## Document segment
Visitors to Boston may also find themselves strolling through neighborhoods that they might never have before, thanks to Meet Boston’s new emphasis on what it calls “inclusive tourism.” One example: a “Guide to Black Boston,” which sends an important message not just to visitors to Boston but to its locals.  

This new emphasis doesn’t come at anyone’s expense, Sheridan emphasizes. “Boston is a diverse city, and we can’t dismiss any piece of that. We don’t want to offend the Irish white guy who loves the Red Sox and the Celtics.” But Meet Boston’s new campaign “is eye-opening to people. It shows them a side of Boston that maybe they haven’t thought of before.”

## Supplied information
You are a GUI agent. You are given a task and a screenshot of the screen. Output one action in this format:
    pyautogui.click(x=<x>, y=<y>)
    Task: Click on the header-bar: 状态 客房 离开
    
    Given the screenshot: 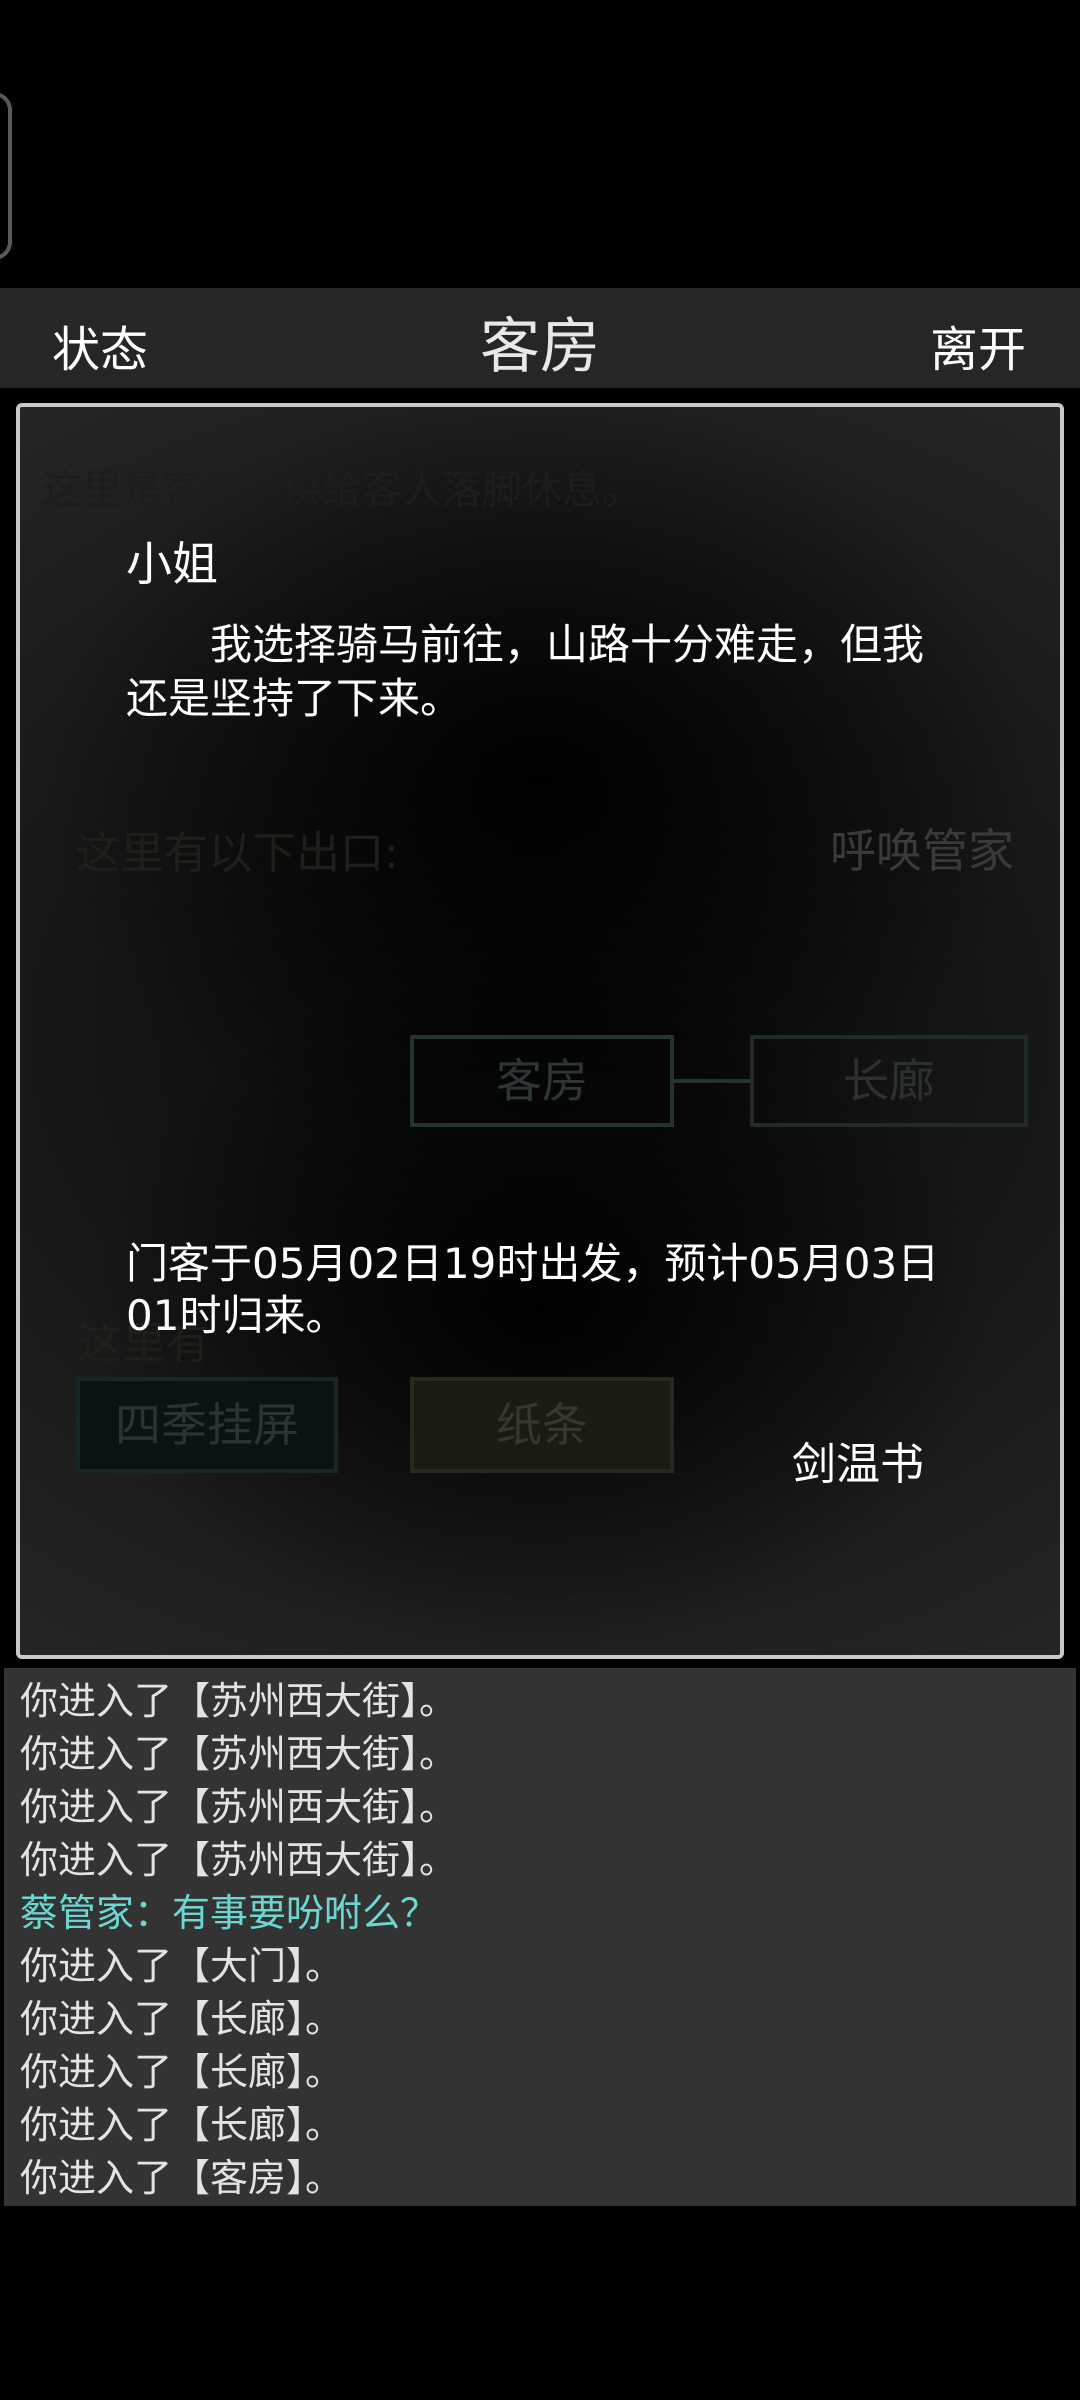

## Written task A
Can you sum up the Boston tourism excerpt in two sentences?
## Written task B
Echo the Boston tourism excerpt from "Visitors to Boston may" up to and including "to its locals.".
## Written task C
What comes after the last sentence of the Boston tourism excerpt? Write the continuation.
None of this work requires the data.

## Output A
Meet Boston's new emphasis on "inclusive tourism," including a "Guide to Black Boston," may lead visitors through neighborhoods they might never have strolled before. Sheridan stresses that this emphasis comes at no one's expense, because Boston is a diverse city, and says the campaign shows people a side of Boston they may not have thought of before.

## Output B
Visitors to Boston may also find themselves strolling through neighborhoods that they might never have before, thanks to Meet Boston’s new emphasis on what it calls “inclusive tourism.” One example: a “Guide to Black Boston,” which sends an important message not just to visitors to Boston but to its locals.

## Output C
Another point on this updated freedom trail is the new Omni Boston Hotel at the Seaport, which was financed in part by Black investors after the Massachusetts agency which owned the land required developers to include minority participation at every level of the project. Since the Seaport, a two-decade-old neighborhood, was developed with no consideration of racial equity, the Omni project marked a new effort to begin addressing the de facto segregation there. “A lot of people have come to this hotel just for what it represents,” Richard Taylor, one of those investors, told me recently. “People say, ‘Give me the name of that hotel again.’ It breaks me down emotionally.” And it has led to more such efforts to include people of color in these wealth-generating projects. “It’s transformative,” Taylor said. 

What’s happening in Boston is late, and it will surely be imperfect. But it’s a new chapter in the history of a venerable city, and a good one.